* Passage for review:
It seems to me that there are strong threads of disillusionment from most of the bloggers here and also it seems the younger cohort of GP's feel understandably aggrieved that, not only will they have to put up with the new contract arrangements for more of their career but to add to the injustice they know that older GPs will have a better pension, more so now that younger GP's will not receive seniority pay themselves in due course -- does this mean the older GPs have profited at their expense as some have suggested?
I think this view of pensions is an oversimplification because what has really happened is that, broadly speaking, GPs will have their existing pension contributions honoured, but younger GPs unfortunately have been forced to switch future contributions to a less favorable scheme -- for that we should blame the government/Department of Health and not the older GPs, although older GPs have a lot to be thankful for I agree as they have already completed most of their career in the better scheme.
It is very important however that we do not do what the government wants us to do and start bickering amongst ourselves.
Let's come back to the 2014 contract settlement.
Majority opinion here anyway, I presume both young and older GP's, is inclining towards the view that the GPC now seem to approach all annual contract negotiations hoping for the ' least worst' outcome - so that we should be grateful for anything that is granted to us, in this case less box ticking, howver no new money or resources. I may be cynical, but if you were a cunning negotiator in the Department of Health/government, perhaps you would put some highly unreasonable boxes in the 2013 contract so that hey presto, these can be removed in the 2014 contract thus convincing the GPC negotiators they have got a brilliant deal -after all they have only agreed to scrapping of practice boundaries, named GPs for over 75's and publishing of GP incomes, all for the same resources.

* Entries supplied:
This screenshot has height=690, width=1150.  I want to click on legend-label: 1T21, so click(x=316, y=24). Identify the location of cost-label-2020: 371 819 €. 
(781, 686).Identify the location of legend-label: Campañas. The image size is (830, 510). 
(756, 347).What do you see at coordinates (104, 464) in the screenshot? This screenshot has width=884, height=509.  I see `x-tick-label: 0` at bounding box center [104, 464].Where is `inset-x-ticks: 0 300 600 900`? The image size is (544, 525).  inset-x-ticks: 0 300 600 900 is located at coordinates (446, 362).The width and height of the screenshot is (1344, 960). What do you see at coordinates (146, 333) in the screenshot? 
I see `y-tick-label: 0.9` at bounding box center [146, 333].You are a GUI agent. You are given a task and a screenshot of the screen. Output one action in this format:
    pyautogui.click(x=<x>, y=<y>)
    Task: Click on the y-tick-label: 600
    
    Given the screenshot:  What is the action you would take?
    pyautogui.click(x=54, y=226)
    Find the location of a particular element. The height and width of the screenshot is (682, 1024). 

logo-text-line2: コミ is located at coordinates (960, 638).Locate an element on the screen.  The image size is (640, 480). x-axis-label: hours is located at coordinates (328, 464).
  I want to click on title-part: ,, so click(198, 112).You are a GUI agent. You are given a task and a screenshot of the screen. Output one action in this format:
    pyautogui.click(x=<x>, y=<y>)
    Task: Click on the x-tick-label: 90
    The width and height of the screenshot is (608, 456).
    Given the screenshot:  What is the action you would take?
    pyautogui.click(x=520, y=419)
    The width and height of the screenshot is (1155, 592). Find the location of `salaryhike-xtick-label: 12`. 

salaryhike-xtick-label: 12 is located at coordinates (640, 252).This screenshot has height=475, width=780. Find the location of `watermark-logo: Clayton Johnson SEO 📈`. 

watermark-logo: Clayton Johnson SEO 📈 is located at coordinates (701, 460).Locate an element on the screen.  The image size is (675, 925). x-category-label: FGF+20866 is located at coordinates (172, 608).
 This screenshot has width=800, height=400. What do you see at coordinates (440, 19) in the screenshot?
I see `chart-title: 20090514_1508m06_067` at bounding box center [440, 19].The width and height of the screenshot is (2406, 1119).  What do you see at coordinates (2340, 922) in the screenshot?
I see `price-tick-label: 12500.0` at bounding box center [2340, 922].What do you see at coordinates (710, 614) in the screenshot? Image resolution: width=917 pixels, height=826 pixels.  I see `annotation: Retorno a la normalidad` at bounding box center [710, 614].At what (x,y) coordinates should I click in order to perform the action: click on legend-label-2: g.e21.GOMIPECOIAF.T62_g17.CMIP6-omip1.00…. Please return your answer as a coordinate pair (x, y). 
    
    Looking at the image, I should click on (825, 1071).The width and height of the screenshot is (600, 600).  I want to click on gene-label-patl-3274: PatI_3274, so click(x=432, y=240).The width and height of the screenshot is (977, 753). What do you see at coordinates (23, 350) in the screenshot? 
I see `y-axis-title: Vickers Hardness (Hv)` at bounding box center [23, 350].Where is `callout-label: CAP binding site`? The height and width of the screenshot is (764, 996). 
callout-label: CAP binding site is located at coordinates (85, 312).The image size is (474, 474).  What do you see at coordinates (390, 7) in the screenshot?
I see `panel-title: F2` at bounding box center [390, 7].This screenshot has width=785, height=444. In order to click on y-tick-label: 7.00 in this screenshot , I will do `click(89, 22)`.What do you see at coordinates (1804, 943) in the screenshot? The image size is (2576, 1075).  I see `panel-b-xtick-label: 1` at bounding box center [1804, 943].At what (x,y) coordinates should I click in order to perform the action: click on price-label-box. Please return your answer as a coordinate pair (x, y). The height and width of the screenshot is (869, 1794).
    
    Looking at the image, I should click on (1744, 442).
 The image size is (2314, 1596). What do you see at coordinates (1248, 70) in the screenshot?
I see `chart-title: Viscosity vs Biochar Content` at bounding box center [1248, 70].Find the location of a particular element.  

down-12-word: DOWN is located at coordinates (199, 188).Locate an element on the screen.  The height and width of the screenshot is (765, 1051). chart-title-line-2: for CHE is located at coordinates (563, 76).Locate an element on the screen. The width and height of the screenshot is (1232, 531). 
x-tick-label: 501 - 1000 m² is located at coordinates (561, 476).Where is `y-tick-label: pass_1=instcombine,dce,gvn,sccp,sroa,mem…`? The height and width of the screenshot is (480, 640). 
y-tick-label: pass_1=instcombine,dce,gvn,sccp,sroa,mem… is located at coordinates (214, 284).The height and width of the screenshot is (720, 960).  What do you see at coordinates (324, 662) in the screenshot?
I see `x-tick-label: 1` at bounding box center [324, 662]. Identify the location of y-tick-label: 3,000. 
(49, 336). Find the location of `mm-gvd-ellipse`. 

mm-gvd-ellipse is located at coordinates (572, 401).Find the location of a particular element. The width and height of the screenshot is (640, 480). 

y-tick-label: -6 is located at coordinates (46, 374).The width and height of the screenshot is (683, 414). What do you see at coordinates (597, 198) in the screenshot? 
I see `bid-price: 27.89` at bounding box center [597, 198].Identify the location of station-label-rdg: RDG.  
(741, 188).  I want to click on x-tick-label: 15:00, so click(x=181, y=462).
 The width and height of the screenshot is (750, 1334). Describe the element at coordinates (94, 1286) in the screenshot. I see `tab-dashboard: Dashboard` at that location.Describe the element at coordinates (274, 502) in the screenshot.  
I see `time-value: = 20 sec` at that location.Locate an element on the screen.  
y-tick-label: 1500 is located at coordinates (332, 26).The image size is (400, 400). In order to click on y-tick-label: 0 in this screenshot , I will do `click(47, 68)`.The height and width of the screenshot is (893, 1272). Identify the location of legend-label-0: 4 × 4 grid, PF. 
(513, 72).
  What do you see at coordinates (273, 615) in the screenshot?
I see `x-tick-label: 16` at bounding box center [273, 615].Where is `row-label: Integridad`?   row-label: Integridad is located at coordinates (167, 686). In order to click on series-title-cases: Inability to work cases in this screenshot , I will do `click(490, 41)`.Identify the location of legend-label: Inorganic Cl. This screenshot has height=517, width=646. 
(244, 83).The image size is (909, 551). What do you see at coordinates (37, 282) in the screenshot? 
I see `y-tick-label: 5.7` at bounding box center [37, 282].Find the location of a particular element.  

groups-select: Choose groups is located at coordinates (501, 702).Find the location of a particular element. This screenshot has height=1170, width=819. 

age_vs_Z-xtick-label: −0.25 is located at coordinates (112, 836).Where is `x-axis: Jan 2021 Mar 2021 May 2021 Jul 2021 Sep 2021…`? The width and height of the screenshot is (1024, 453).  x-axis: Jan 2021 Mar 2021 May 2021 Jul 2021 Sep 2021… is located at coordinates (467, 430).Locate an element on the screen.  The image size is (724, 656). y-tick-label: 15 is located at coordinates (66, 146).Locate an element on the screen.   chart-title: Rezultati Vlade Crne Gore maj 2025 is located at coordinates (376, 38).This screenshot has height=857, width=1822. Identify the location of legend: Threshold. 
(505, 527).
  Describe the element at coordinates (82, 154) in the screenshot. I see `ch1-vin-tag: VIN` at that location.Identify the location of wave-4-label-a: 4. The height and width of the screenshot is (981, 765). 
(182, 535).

* What this exercise asks:
#1 In the passage on GP contracts, who does the writer say should be blamed for younger GPs being forced to switch future pension contributions to a less favorable scheme?
#2 List every measure that the passage on GP contracts says the GPC negotiators agreed to in the 2014 contract for the same resources.

* Solutions for each task:
#1 The government/Department of Health, not the older GPs.

#2
- Scrapping of practice boundaries
- Named GPs for over 75's
- Publishing of GP incomes